◆ What is asked:
Please turn the lines of the records below, starting with the line that contains "What do you see at coordinates (429, 54)" and going on through the line that contains "This screenshot has", into a numbered list with blank lines left out.

◆ Dataset rows:
--- Start ---

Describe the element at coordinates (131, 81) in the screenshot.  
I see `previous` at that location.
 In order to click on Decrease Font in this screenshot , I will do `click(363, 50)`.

--- End ---
--- Start ---

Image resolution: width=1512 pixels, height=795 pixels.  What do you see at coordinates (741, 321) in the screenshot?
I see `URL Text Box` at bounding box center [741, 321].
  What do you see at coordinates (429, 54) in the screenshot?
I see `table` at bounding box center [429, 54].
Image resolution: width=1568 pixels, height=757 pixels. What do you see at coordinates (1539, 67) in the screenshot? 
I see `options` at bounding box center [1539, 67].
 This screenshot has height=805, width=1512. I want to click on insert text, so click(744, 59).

--- End ---

◆ Worked answer:
1.   What do you see at coordinates (429, 54) in the screenshot?
2. I see `table` at bounding box center [429, 54].
3. Image resolution: width=1568 pixels, height=757 pixels. What do you see at coordinates (1539, 67) in the screenshot? 
4. I see `options` at bounding box center [1539, 67].
5.  This screenshot has height=805, width=1512. I want to click on insert text, so click(744, 59).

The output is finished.